2010年7月14日水曜日

チームの温度を下げない

plan do seeの社員心得の一つに「チームの温度を下げない」というものがあるらしい。(日経ビジネス2010.6.28 p29)

その行動規範というか作法は、「仕事場のドアを開ける前に自分のテンションを一度上げること」「常に仲間をモチベートすること」「どんな会話も否定から入らないこと」といった事のようだ。

最近、一橋大 野中名誉教授の講演を聞いた。前半はSECIモデルを使って、知の結合による新たな知の創造のような話をされていた。最近は特に実践知というのを重視しているらしく、その高め方としてホンダが提唱しているワイガヤの効用について熱を入れて説明していた。

マネジメントを論理的に体系化する手法はこれまで様々作られてきたが、結局最後は人のつながりがカギになる、というのは興味深い。

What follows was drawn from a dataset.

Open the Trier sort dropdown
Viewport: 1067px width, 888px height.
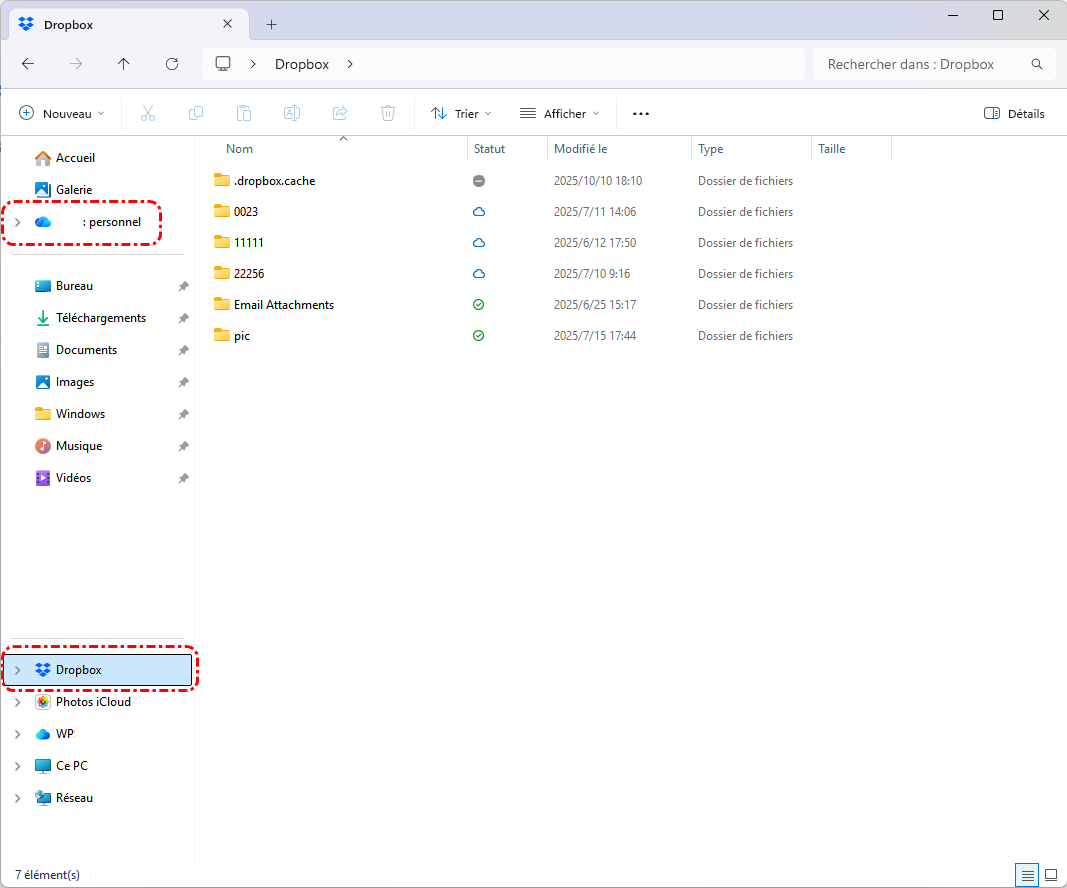(461, 113)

多くの日本企業はバブル崩壊と相前後して、論理的なマネジメントを志向する傾向を持ち、人のつながりを排除する施策を取り続けている。その多くが今、存亡の危機にあると言える。

福利厚生の縮小は従業員からウェットな関係・意識を捨てさせ、会社への帰属意識を薄れさせた。成果主義は個人プレーを助長し、チームワークという言葉を有名無実にした。四半期評価は短期での実績にフォーカスする事で、長期的な視点を失った。

そして今、高名な経営学者も昔に帰ろうと言っている。昔の日本企業が持っていた労使一体化したウェットな関係が、マネジメントにおいても、イノベーションにおいても重要である、と。

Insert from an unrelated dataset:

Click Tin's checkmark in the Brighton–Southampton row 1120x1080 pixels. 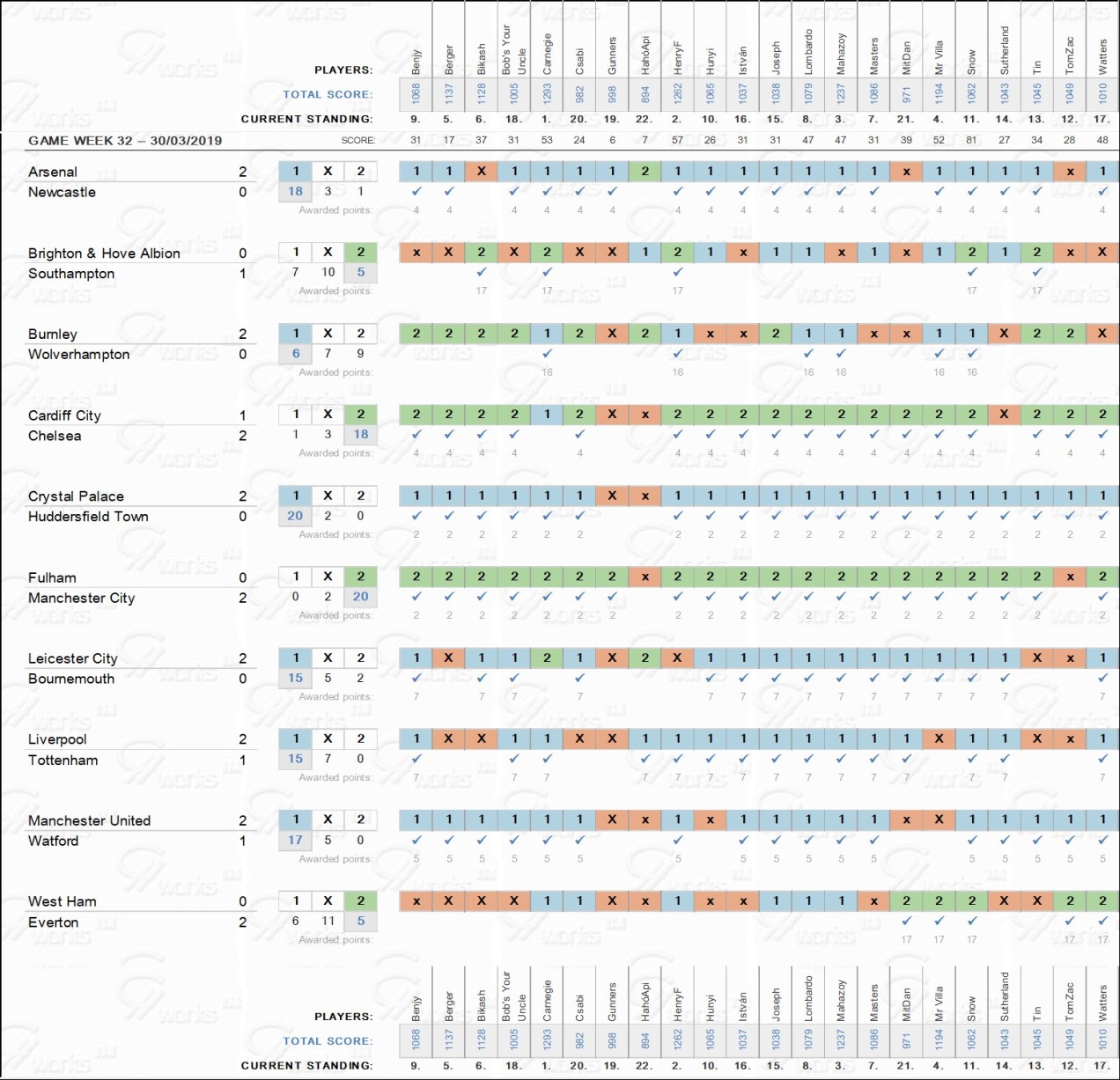[1037, 272]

plan do seeの行動規範のように、チームの温度を下げないために、個々人ができる事をもう一度見つめ直して、個人と個人、個人と会社の関係を仕切り直せば、会社は良いようにしか変わらないだろう。

ただ、既に舵を切ったタンカーのように重鈍な大企業にそれを求めるのは無理がある。なぜなら日本の多くの企業は、変化する事をDNAとしてビルトインされてないので、自らが自律的に変化していく事ができないからだ。変われるのは、前任者を否定できるタイミングで、トップダウンでドラスティックにというのが、歴史の教訓だろう。